* _What is expected_
Begin at the line containing "Toggle checkbox for" in the data below and go on through the line containing "Viewport: 1568px width, 486px height.", repeating each line exactly; include both ends and no other line.

* _Data for this exercise_
□ □ □
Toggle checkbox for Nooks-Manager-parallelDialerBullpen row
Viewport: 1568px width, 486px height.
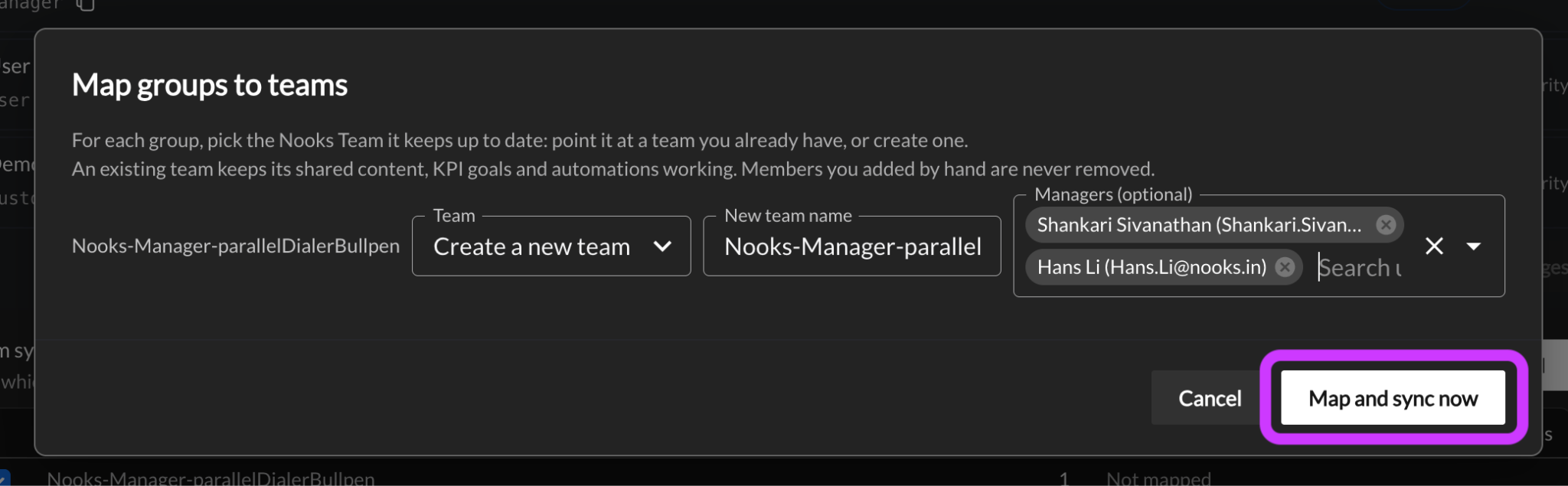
□ □ □
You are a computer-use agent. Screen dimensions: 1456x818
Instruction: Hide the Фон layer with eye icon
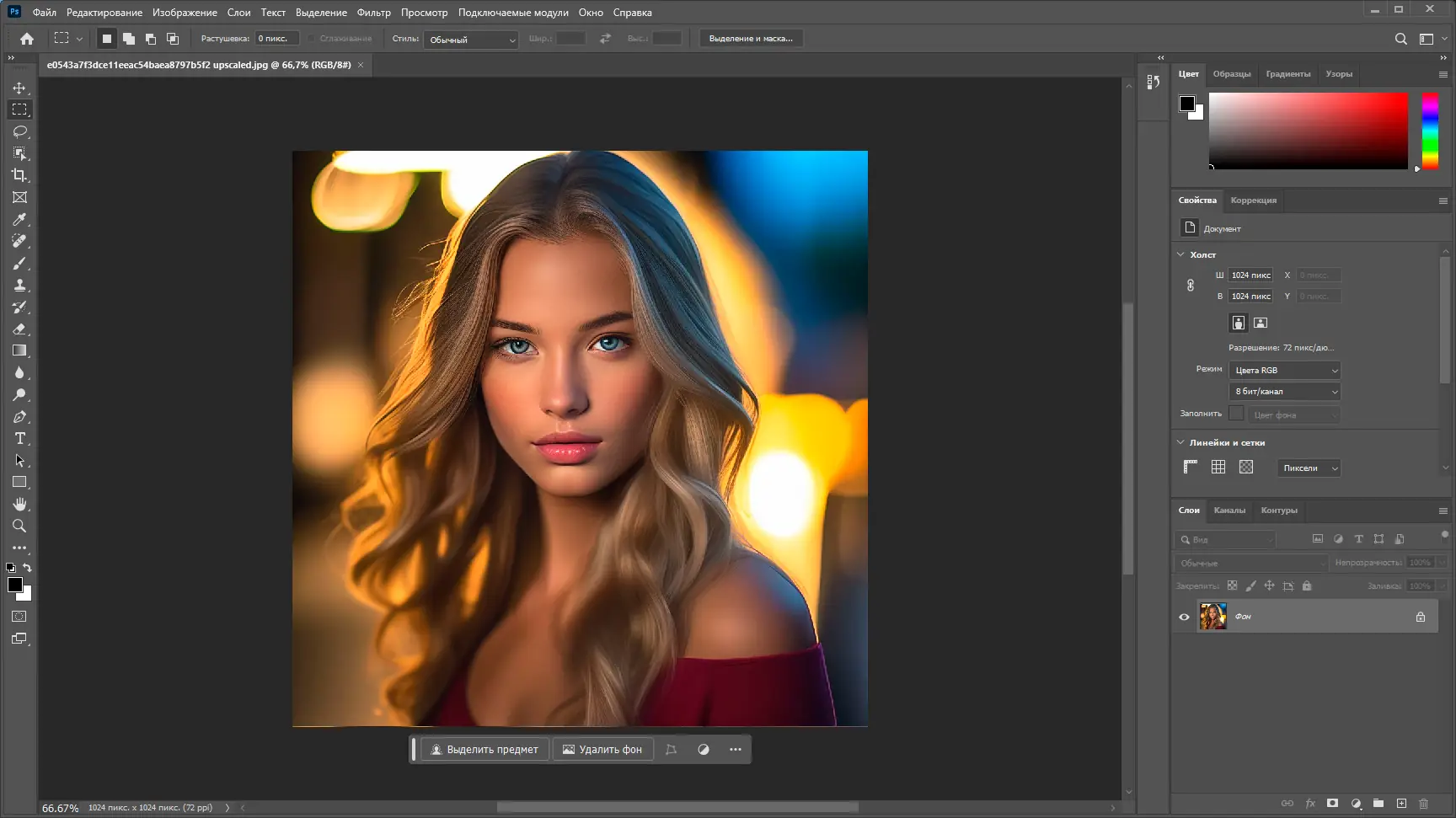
□ □ □
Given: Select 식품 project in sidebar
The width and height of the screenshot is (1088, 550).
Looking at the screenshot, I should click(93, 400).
□ □ □
* _Solution below_
Toggle checkbox for Nooks-Manager-parallelDialerBullpen row
Viewport: 1568px width, 486px height.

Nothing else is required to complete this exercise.